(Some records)
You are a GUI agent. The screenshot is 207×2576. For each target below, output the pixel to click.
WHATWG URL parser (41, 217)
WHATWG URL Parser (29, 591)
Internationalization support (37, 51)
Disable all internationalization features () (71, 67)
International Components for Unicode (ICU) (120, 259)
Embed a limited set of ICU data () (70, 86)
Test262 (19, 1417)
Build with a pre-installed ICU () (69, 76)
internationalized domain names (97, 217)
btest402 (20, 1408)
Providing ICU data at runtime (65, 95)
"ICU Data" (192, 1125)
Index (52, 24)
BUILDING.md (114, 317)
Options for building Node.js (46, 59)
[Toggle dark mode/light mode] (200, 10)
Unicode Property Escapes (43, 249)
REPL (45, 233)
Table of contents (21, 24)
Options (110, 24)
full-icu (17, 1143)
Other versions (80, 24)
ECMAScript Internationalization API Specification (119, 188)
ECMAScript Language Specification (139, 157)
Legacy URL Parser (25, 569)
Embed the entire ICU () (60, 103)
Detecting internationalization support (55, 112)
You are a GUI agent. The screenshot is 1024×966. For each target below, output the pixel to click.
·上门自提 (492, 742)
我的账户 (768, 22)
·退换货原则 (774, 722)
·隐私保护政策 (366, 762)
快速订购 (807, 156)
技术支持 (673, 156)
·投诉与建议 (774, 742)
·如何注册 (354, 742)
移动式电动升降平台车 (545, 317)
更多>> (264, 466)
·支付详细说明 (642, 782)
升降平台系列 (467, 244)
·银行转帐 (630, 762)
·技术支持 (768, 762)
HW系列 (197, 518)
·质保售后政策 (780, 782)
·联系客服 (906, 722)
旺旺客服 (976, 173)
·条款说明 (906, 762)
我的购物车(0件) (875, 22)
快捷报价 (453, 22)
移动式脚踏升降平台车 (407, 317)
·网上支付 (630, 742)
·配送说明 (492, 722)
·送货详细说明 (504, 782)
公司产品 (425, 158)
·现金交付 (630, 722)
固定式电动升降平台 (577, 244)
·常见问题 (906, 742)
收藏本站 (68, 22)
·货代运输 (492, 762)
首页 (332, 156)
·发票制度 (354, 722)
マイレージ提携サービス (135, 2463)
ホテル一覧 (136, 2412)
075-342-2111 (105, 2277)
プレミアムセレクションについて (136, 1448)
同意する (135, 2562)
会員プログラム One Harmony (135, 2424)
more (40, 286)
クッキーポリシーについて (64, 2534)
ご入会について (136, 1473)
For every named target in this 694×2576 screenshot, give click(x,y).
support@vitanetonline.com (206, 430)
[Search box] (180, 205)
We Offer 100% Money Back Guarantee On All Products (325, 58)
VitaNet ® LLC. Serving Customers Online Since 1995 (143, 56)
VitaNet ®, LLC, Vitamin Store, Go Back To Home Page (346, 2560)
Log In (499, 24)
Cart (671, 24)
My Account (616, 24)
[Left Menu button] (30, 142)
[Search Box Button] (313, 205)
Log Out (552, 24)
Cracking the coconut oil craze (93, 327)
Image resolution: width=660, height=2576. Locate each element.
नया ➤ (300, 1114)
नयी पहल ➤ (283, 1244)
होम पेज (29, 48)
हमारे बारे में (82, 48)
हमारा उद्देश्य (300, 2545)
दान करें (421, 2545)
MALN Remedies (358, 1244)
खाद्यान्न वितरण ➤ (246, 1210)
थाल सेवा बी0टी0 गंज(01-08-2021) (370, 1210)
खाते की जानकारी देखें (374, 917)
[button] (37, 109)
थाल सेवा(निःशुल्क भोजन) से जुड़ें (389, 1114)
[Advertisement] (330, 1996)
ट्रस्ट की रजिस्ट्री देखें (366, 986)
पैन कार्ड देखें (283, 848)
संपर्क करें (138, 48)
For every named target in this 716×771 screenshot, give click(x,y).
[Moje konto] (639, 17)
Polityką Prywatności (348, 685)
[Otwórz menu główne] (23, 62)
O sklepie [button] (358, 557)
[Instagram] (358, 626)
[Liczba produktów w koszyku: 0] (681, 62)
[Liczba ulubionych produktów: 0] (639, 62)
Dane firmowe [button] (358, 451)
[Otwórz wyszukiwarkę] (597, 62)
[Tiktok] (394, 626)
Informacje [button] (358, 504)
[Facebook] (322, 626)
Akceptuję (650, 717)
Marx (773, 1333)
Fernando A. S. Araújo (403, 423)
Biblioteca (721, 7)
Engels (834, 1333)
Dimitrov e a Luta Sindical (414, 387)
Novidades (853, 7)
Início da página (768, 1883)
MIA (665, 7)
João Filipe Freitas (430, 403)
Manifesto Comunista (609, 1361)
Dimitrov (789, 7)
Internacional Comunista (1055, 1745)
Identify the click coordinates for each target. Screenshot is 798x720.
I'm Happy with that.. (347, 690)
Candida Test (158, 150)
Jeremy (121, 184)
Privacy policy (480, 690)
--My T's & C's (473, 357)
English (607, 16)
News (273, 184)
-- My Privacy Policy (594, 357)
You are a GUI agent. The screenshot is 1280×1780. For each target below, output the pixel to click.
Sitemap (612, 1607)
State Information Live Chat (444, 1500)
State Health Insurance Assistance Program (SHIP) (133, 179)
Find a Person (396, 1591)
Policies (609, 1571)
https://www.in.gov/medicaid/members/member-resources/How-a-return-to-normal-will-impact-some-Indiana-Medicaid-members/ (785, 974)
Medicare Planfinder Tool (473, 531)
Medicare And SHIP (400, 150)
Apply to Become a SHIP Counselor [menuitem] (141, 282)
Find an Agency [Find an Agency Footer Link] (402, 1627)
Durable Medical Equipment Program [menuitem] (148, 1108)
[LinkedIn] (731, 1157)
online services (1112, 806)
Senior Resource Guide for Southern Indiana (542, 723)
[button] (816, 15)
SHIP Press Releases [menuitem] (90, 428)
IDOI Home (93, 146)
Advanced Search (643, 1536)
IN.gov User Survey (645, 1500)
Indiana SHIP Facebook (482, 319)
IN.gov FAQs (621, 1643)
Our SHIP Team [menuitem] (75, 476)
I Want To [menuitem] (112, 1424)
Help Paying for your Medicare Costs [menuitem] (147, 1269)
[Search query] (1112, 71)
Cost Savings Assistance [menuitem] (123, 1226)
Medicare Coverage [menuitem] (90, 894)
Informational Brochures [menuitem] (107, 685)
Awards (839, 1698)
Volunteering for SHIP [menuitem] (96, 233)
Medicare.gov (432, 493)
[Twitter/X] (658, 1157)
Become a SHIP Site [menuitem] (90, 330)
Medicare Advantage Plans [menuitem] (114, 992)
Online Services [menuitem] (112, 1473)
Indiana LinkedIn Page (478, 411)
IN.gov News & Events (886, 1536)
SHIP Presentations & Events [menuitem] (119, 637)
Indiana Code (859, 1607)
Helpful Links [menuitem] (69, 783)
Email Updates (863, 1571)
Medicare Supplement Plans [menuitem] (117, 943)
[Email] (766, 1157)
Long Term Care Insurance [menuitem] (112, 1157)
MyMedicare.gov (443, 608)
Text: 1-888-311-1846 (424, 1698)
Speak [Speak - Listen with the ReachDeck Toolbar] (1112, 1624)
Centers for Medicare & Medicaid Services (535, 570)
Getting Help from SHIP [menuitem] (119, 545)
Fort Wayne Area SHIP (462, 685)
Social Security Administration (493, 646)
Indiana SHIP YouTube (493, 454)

Exercise details: Retype every line of the records above with no changes.

Exercise response:
You are a GUI agent. The screenshot is 207×2576. For each target below, output the pixel to click.
WHATWG URL parser (41, 217)
WHATWG URL Parser (29, 591)
Internationalization support (37, 51)
Disable all internationalization features () (71, 67)
International Components for Unicode (ICU) (120, 259)
Embed a limited set of ICU data () (70, 86)
Test262 (19, 1417)
Build with a pre-installed ICU () (69, 76)
internationalized domain names (97, 217)
btest402 (20, 1408)
Providing ICU data at runtime (65, 95)
"ICU Data" (192, 1125)
Index (52, 24)
BUILDING.md (114, 317)
Options for building Node.js (46, 59)
[Toggle dark mode/light mode] (200, 10)
Unicode Property Escapes (43, 249)
REPL (45, 233)
Table of contents (21, 24)
Options (110, 24)
full-icu (17, 1143)
Other versions (80, 24)
ECMAScript Internationalization API Specification (119, 188)
ECMAScript Language Specification (139, 157)
Legacy URL Parser (25, 569)
Embed the entire ICU () (60, 103)
Detecting internationalization support (55, 112)
You are a GUI agent. The screenshot is 1024×966. For each target below, output the pixel to click.
·上门自提 (492, 742)
我的账户 (768, 22)
·退换货原则 (774, 722)
·隐私保护政策 (366, 762)
快速订购 (807, 156)
技术支持 (673, 156)
·投诉与建议 (774, 742)
·如何注册 (354, 742)
移动式电动升降平台车 (545, 317)
更多>> (264, 466)
·支付详细说明 (642, 782)
升降平台系列 (467, 244)
·银行转帐 (630, 762)
·技术支持 (768, 762)
HW系列 (197, 518)
·质保售后政策 (780, 782)
·联系客服 (906, 722)
旺旺客服 (976, 173)
·条款说明 (906, 762)
我的购物车(0件) (875, 22)
快捷报价 (453, 22)
移动式脚踏升降平台车 (407, 317)
·网上支付 (630, 742)
·配送说明 (492, 722)
·送货详细说明 (504, 782)
公司产品 (425, 158)
·现金交付 (630, 722)
固定式电动升降平台 (577, 244)
·常见问题 (906, 742)
收藏本站 (68, 22)
·货代运输 (492, 762)
首页 (332, 156)
·发票制度 (354, 722)
マイレージ提携サービス (135, 2463)
ホテル一覧 (136, 2412)
075-342-2111 (105, 2277)
プレミアムセレクションについて (136, 1448)
同意する (135, 2562)
会員プログラム One Harmony (135, 2424)
more (40, 286)
クッキーポリシーについて (64, 2534)
ご入会について (136, 1473)
For every named target in this 694×2576 screenshot, give click(x,y).
support@vitanetonline.com (206, 430)
[Search box] (180, 205)
We Offer 100% Money Back Guarantee On All Products (325, 58)
VitaNet ® LLC. Serving Customers Online Since 1995 (143, 56)
VitaNet ®, LLC, Vitamin Store, Go Back To Home Page (346, 2560)
Log In (499, 24)
Cart (671, 24)
My Account (616, 24)
[Left Menu button] (30, 142)
[Search Box Button] (313, 205)
Log Out (552, 24)
Cracking the coconut oil craze (93, 327)
Image resolution: width=660, height=2576. Locate each element.
नया ➤ (300, 1114)
नयी पहल ➤ (283, 1244)
होम पेज (29, 48)
हमारे बारे में (82, 48)
हमारा उद्देश्य (300, 2545)
दान करें (421, 2545)
MALN Remedies (358, 1244)
खाद्यान्न वितरण ➤ (246, 1210)
थाल सेवा बी0टी0 गंज(01-08-2021) (370, 1210)
खाते की जानकारी देखें (374, 917)
[button] (37, 109)
थाल सेवा(निःशुल्क भोजन) से जुड़ें (389, 1114)
[Advertisement] (330, 1996)
ट्रस्ट की रजिस्ट्री देखें (366, 986)
पैन कार्ड देखें (283, 848)
संपर्क करें (138, 48)
For every named target in this 716×771 screenshot, give click(x,y).
[Moje konto] (639, 17)
Polityką Prywatności (348, 685)
[Otwórz menu główne] (23, 62)
O sklepie [button] (358, 557)
[Instagram] (358, 626)
[Liczba produktów w koszyku: 0] (681, 62)
[Liczba ulubionych produktów: 0] (639, 62)
Dane firmowe [button] (358, 451)
[Otwórz wyszukiwarkę] (597, 62)
[Tiktok] (394, 626)
Informacje [button] (358, 504)
[Facebook] (322, 626)
Akceptuję (650, 717)
Marx (773, 1333)
Fernando A. S. Araújo (403, 423)
Biblioteca (721, 7)
Engels (834, 1333)
Dimitrov e a Luta Sindical (414, 387)
Novidades (853, 7)
Início da página (768, 1883)
MIA (665, 7)
João Filipe Freitas (430, 403)
Manifesto Comunista (609, 1361)
Dimitrov (789, 7)
Internacional Comunista (1055, 1745)
Identify the click coordinates for each target. Screenshot is 798x720.
I'm Happy with that.. (347, 690)
Candida Test (158, 150)
Jeremy (121, 184)
Privacy policy (480, 690)
--My T's & C's (473, 357)
English (607, 16)
News (273, 184)
-- My Privacy Policy (594, 357)
You are a GUI agent. The screenshot is 1280×1780. For each target below, output the pixel to click.
Sitemap (612, 1607)
State Information Live Chat (444, 1500)
State Health Insurance Assistance Program (SHIP) (133, 179)
Find a Person (396, 1591)
Policies (609, 1571)
https://www.in.gov/medicaid/members/member-resources/How-a-return-to-normal-will-impact-some-Indiana-Medicaid-members/ (785, 974)
Medicare Planfinder Tool (473, 531)
Medicare And SHIP (400, 150)
Apply to Become a SHIP Counselor [menuitem] (141, 282)
Find an Agency [Find an Agency Footer Link] (402, 1627)
Durable Medical Equipment Program [menuitem] (148, 1108)
[LinkedIn] (731, 1157)
online services (1112, 806)
Senior Resource Guide for Southern Indiana (542, 723)
[button] (816, 15)
SHIP Press Releases [menuitem] (90, 428)
IDOI Home (93, 146)
Advanced Search (643, 1536)
IN.gov User Survey (645, 1500)
Indiana SHIP Facebook (482, 319)
IN.gov FAQs (621, 1643)
Our SHIP Team [menuitem] (75, 476)
I Want To [menuitem] (112, 1424)
Help Paying for your Medicare Costs [menuitem] (147, 1269)
[Search query] (1112, 71)
Cost Savings Assistance [menuitem] (123, 1226)
Medicare Coverage [menuitem] (90, 894)
Informational Brochures [menuitem] (107, 685)
Awards (839, 1698)
Volunteering for SHIP [menuitem] (96, 233)
Medicare.gov (432, 493)
[Twitter/X] (658, 1157)
Become a SHIP Site [menuitem] (90, 330)
Medicare Advantage Plans [menuitem] (114, 992)
Online Services [menuitem] (112, 1473)
Indiana LinkedIn Page (478, 411)
IN.gov News & Events (886, 1536)
SHIP Presentations & Events [menuitem] (119, 637)
Indiana Code (859, 1607)
Helpful Links [menuitem] (69, 783)
Email Updates (863, 1571)
Medicare Supplement Plans [menuitem] (117, 943)
[Email] (766, 1157)
Long Term Care Insurance [menuitem] (112, 1157)
MyMedicare.gov (443, 608)
Text: 1-888-311-1846 (424, 1698)
Speak [Speak - Listen with the ReachDeck Toolbar] (1112, 1624)
Centers for Medicare & Medicaid Services (535, 570)
Getting Help from SHIP [menuitem] (119, 545)
Fort Wayne Area SHIP (462, 685)
Social Security Administration (493, 646)
Indiana SHIP YouTube (493, 454)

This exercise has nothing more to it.